## START Input

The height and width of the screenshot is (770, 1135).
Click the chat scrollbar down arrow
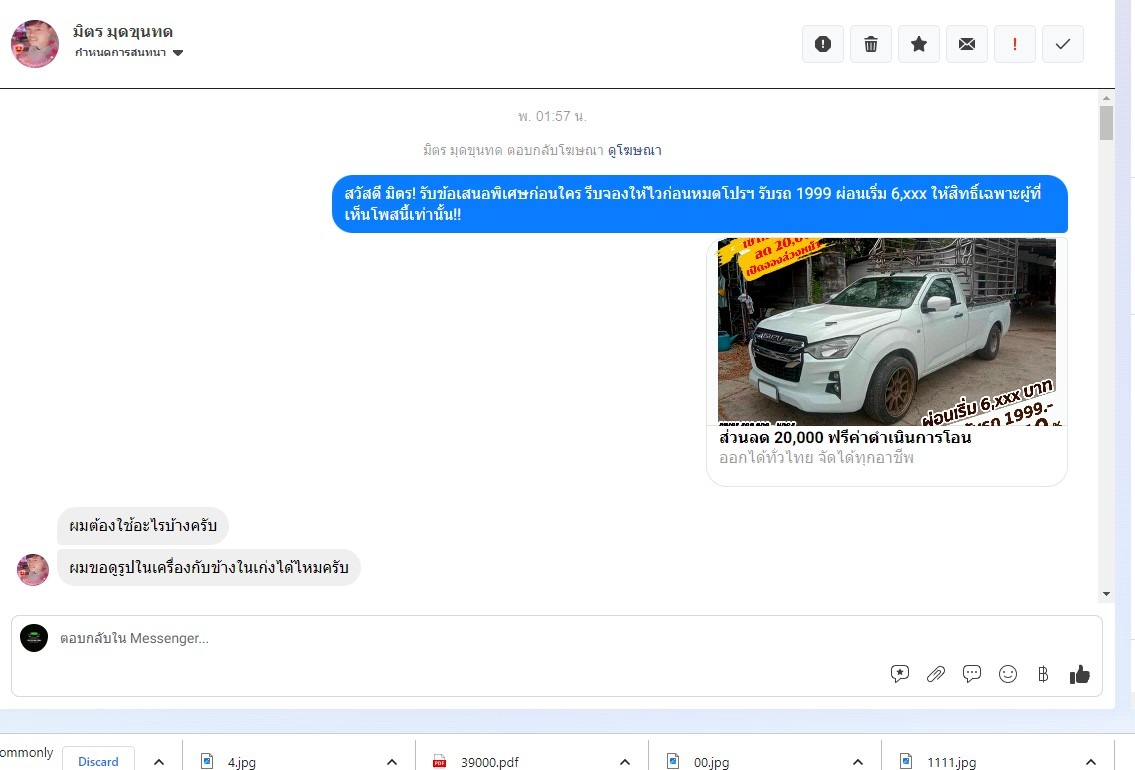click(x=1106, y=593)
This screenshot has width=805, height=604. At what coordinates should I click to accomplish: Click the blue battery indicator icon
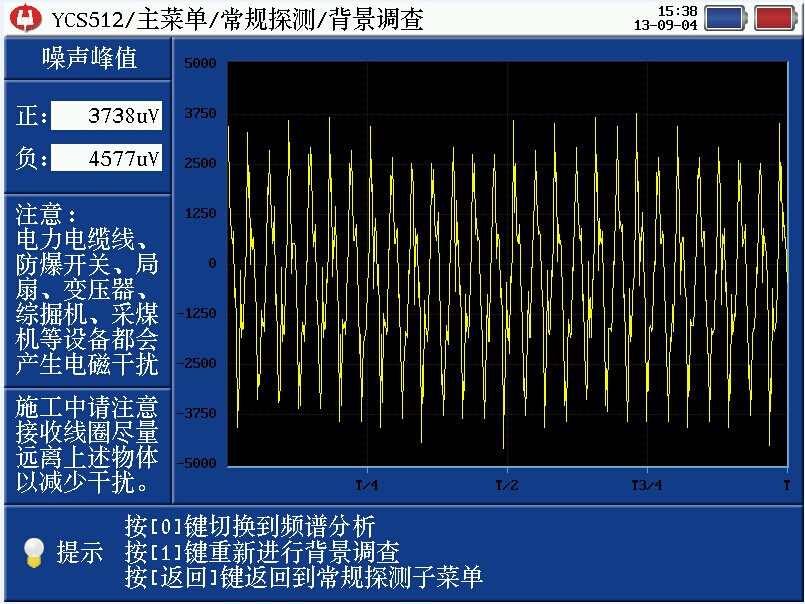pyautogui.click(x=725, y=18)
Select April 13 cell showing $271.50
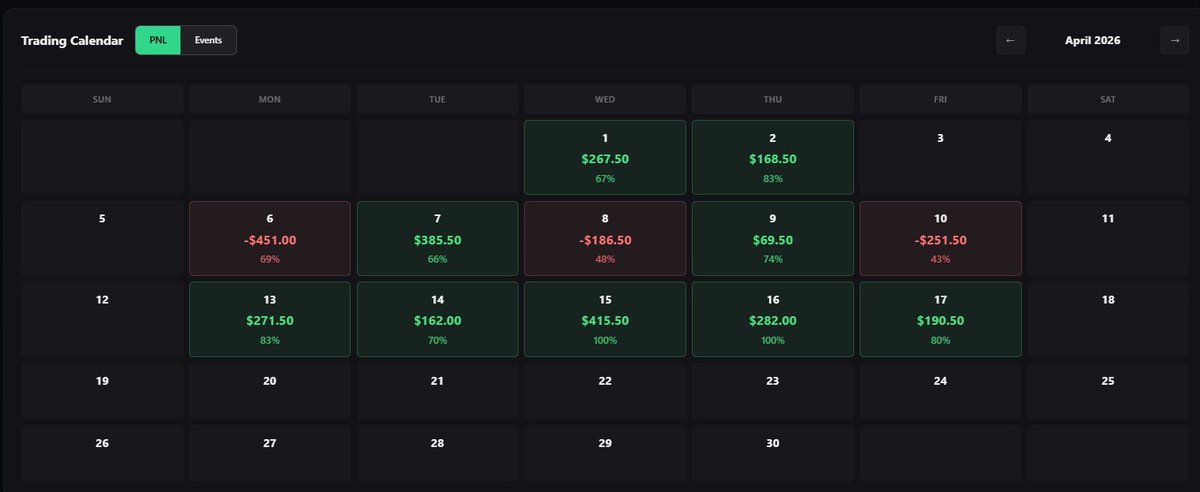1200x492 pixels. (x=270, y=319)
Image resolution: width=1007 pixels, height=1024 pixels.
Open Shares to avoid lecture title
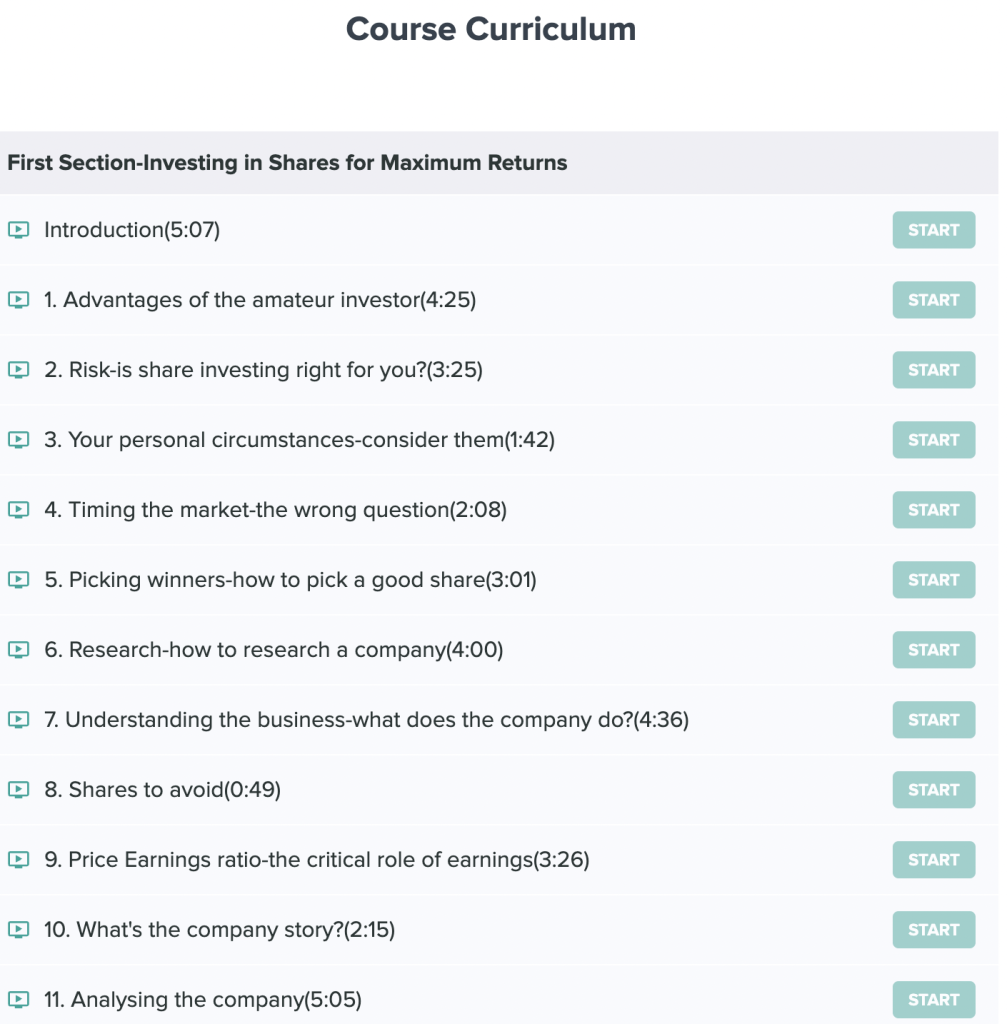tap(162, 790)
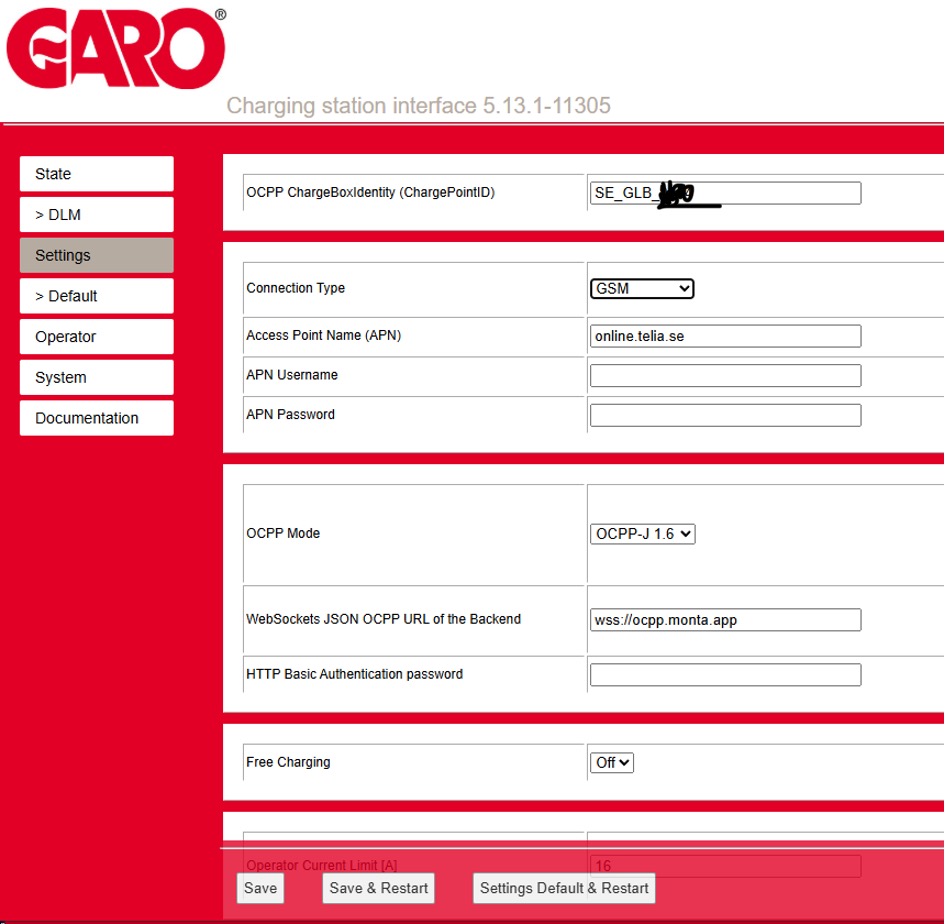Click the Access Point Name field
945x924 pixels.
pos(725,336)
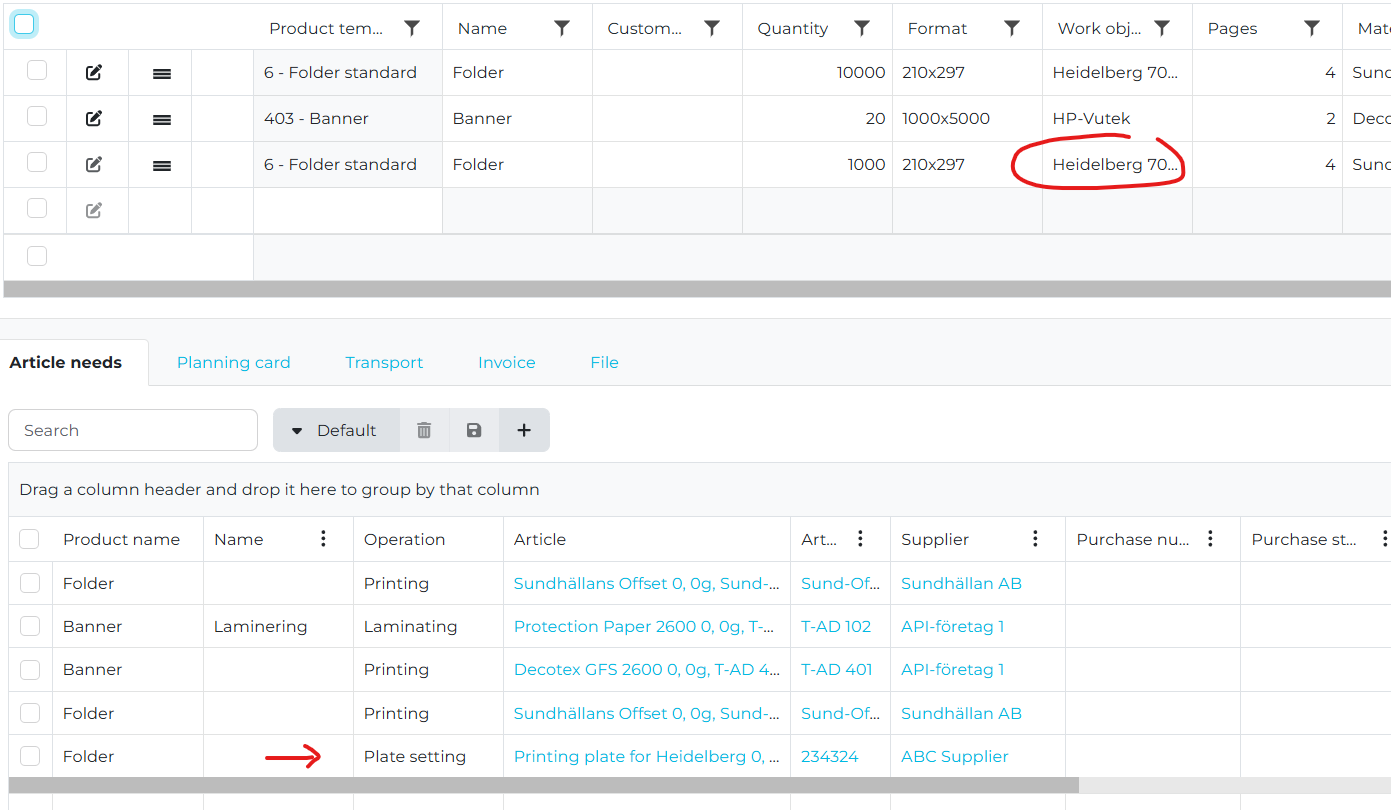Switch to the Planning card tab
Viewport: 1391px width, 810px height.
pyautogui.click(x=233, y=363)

## END Input

* Instructions to follow
Rewrite the listing with every instance of "screenshot" changed to "capture" and all other text kept the same. Omit the pictures from your answer.

* Correct output
The height and width of the capture is (770, 1135).
Click the chat scrollbar down arrow
click(x=1106, y=593)
This capture has width=805, height=604. At what coordinates should I click to accomplish: Click the blue battery indicator icon
pyautogui.click(x=725, y=18)
Select April 13 cell showing $271.50
1200x492 pixels. (x=270, y=319)
Image resolution: width=1007 pixels, height=1024 pixels.
Open Shares to avoid lecture title
tap(162, 790)
Click the Access Point Name field
945x924 pixels.
pos(725,336)
Switch to the Planning card tab
Viewport: 1391px width, 810px height.
pyautogui.click(x=233, y=363)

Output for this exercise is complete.